For the Architecture unit, students build miniature scaled designs–either a building or an art sculpture. They begin by building an official LEGO Architecture set then they are challenged to build their own creation. The more skilled students are given the opportunity to build large models like Hogwarts, with multiple intricate buildings, many towers, and even Harry Potter characters made out of Lego bricks. The LEGO Hogwarts set took about two months for Anna and Linda to complete. Manuals for official Lego sets such as Hogwarts are often over 600 pages long, so these projects require a high degree of focus, patience, and perseverance. Other original and official lego set designs have included bird replicas, mosaics, iconic buildings such as the Eiffel Tower and Taj Mahal, and even a sudoku puzzle.

Faculty member Dennis White, a long-time Lego enthusiast, was a finalist to be a Lego Master Builder at Legoland, California in 2006. We are extremely fortunate that Dennis brought his knowledge and passion for building, exploring, and creating to Marvelwood!  He first offered the Robotics class in 2008, and added 3D Art in 2016. Using Lego, students develop 21st Century skills, key components for careers in the Information Age, which include critical thinking, creativity, collaboration, communications, technology literacy, flexibility, leadership, initiative, and productivity.

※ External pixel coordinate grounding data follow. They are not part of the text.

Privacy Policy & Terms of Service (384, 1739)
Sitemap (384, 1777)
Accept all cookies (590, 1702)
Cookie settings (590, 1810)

Taylor Nappi ‘13 is among Dennis’s most memorable students:  

As a student in the class during his senior year, Taylor was fascinated with the mechanics behind vehicle chassis, having spent hours working with his father, who was an expert in the field of mechanics. I would help him as much as I could, but quickly began to see that I was becoming the student more each day, as Taylor’s work became more detailed and sophisticated. It was remarkable and exciting to see someone bring such energy, excitement, and focus to his projects. By the winter term, Taylor began to show far greater talent than I could ever have imagined. He had begun to make, without instructions, his own very complicated, detailed, functional LEGO sets. Based on inspiration from the internet and his own desire to figure out the best way to accomplish his goals, he ultimately built a model over 18 inches long that had full independent suspension, gear differential, complex steering, and several motors. Taylor was making a scale model of a car we may very well see on the road someday.

Dennis still has the model on display in his classroom. After Marvelwood, Taylor earned a degree in mechanical engineering from Roger Williams University and was recently hired by the Portsmouth Navy Shipyard to work in the Deep Submergent Program.